21. İdare Mahkemesi 7/12/2007 tarihli ara kararıyla Enerji
Bakanlığının yanı sıra DSİ"nin de hasım mevkiine alınmasına ve dava
dilekçesinin bu hasıma da tebliğine karar vermiştir.
22. DSİ 8/1/2008 tarihli cevap dilekçesiyle, Yerköy ilçesi Deliceırmak Vadisi"ndeki arazilerin sulanması amacıyla inşa
edilen kanalın debisinin 0,946 m3/sn olduğunu, kanal boyunca
bakım ve onarım amacıyla palye yolları ve belli
aralıklarla köprülerin mevcut olduğunu, kanalın genişliğinin 1,2 metre,
yüksekliğinin ise 95 cm olduğunu, kanalın yerleşim yeri dışında bulunduğunu,
yerleşim yerlerinden geçen kısımlarının kapalı olduğunu, kanalların tamamının
kapalı olarak inşasının kanalların zamanla dolması ve tahrip olması nedeniyle
iş makineleriyle bakım, onarım ve temizlik çalışması yapılması gereğinden
teknik olarak mümkün olmadığını ancak yerleşim yerlerinde ve zorunlu görülen
noktalarda kanalların kapalı olarak inşa edildiğini, olayda kusurun tedbirsiz
ve dikkatsiz davranan ebeveyne ait olduğunu bildirmiştir.
23. İdare Mahkemesi 13/6/2008 tarihli ara kararıyla Cumhuriyet
Başsavcılığından incelemek üzere olayla ilgili soruşturma dosyasını istemiştir.
24. İdare Mahkemesi 18/9/2008 tarihli ara kararıyla Enerji
Bakanlığının hasım mevkiinden çıkarılarak gerçek hasmın DSİ olarak
belirlenmesine karar vermiştir.
25. İdare Mahkemesi 18/9/2008 tarihinde tazminat talebini olayda
idarenin hizmet kusuru bulunmadığı gerekçesiyle reddetmiştir. Gerekçenin ilgili
kısmı şöyledir:
" ...7-8 yaşlarında olan [Ş.İ.nin] kanala düştüğü
yerin meskun mahal dışında olduğu, etrafında herhangi bir yerleşim yerinin
bulunmadığı, davalı idarenin gördüğü yatırımların boyutu ve maliyeti ile teknik
özellikleri dikkate alındığında yerleşim alanları dışında sulama kanalının
üzerinin kapatılmasının davalı idereden beklenmesinin
objektif iyi niyet kurallarına aykırı olduğu, öte yandan davacının ailesinin
sulama kanalına çok yakın bir yerde çadır kurarak konakladığı ve müteveffanın
7-8 yaşlarında bir çocuk olması nedeniyle velayeti altındakilerin bakım ve
gözetim sorumluluğu bulunduğu hususları birlikte değerlendirildiğinde, davalı
idarenin hizmet kusurunun bulunmadığı sonucuna varılmıştır."
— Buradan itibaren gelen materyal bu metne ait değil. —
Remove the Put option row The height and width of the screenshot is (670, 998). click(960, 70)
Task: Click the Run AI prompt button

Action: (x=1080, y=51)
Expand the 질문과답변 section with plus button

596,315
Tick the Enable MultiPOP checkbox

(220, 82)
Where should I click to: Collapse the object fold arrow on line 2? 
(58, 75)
26. Karar, Danıştay Onuncu Dairesinin (Daire) 28/5/2013 tarihli
kararıyla onanmış; başvurucuların karar düzeltme talebi de Dairenin 11/3/2015
tarihli kararıyla reddedilmiştir.
27. Nihai karar, başvuruculara 4/5/2015 tarihinde tebliğ edilmiş
olup başvurucular 29/5/2015 tarihinde bireysel başvuruda bulunmuşlardır.
IV. İLGİLİ HUKUK
A. Ulusal Hukuk
1. İlgili Mevzuat
28. 6/1/1982
tarihli ve 2577 sayılı İdari Yargılama Usulü Kanunu’nun “Doğrudan doğruya tam yargı davası açılması”
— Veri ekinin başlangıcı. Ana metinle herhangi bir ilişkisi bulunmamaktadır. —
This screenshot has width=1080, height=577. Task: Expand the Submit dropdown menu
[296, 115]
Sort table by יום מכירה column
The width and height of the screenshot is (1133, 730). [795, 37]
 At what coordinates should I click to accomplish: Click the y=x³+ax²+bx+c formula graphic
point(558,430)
başlıklı 13. maddesinin (1) numaralı fıkrası şöyledir:
“İdari
eylemlerden hakları ihlal edilmiş olanların idari dava açmadan önce, bu eylemleri
yazılı bildirim üzerine veya başka suretle öğrendikleri tarihten itibaren bir
yıl ve her halde eylem tarihinden itibaren beş yıl içinde ilgili idareye
başvurarak haklarının yerine getirilmesini istemeleri gereklidir. Bu isteklerin
kısmen veya tamamen reddi halinde, bu konudaki işlemin tebliğini izleyen günden
itibaren veya istek hakkında altmış gün içinde cevap verilmediği takdirde bu
sürenin bittiği tarihten itibaren, dava süresi içinde dava açılabilir."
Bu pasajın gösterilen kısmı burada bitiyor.